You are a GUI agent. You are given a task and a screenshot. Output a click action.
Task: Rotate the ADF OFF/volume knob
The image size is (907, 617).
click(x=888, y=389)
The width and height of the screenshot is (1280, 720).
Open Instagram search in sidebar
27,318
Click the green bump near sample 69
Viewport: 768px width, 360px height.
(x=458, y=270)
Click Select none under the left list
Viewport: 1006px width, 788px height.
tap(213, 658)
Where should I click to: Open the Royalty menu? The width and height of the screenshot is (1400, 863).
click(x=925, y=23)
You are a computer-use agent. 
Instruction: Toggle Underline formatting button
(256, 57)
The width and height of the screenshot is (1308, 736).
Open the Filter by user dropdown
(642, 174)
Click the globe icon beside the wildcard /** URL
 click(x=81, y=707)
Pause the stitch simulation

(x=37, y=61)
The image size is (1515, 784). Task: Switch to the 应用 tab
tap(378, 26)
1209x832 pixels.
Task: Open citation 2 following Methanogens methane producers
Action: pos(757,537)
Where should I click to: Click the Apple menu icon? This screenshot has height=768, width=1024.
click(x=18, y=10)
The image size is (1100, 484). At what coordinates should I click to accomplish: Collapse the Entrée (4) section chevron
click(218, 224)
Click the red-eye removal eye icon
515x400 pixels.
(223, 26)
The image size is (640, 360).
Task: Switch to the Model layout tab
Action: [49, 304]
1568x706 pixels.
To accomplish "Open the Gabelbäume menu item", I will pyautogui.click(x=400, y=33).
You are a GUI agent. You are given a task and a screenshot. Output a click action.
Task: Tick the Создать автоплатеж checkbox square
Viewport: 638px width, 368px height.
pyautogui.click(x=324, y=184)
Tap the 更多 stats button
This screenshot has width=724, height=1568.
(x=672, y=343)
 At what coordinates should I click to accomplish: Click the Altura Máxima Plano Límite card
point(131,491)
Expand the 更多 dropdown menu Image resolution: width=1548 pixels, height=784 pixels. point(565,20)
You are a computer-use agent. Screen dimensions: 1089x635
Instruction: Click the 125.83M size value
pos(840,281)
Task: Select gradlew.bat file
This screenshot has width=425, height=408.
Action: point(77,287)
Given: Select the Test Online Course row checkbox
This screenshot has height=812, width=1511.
————————
Task goal: Scan the entries and show every line in which the word "agent" is found.

Written reply:
You are a GUI agent. You are given a task and a screenshot. Output a click action.
You are a computer-use agent. 
You are a GUI agent. You are given a task and a screenshot. Output a click action.
You are a computer-use agent. Screen dimensions: 1089x635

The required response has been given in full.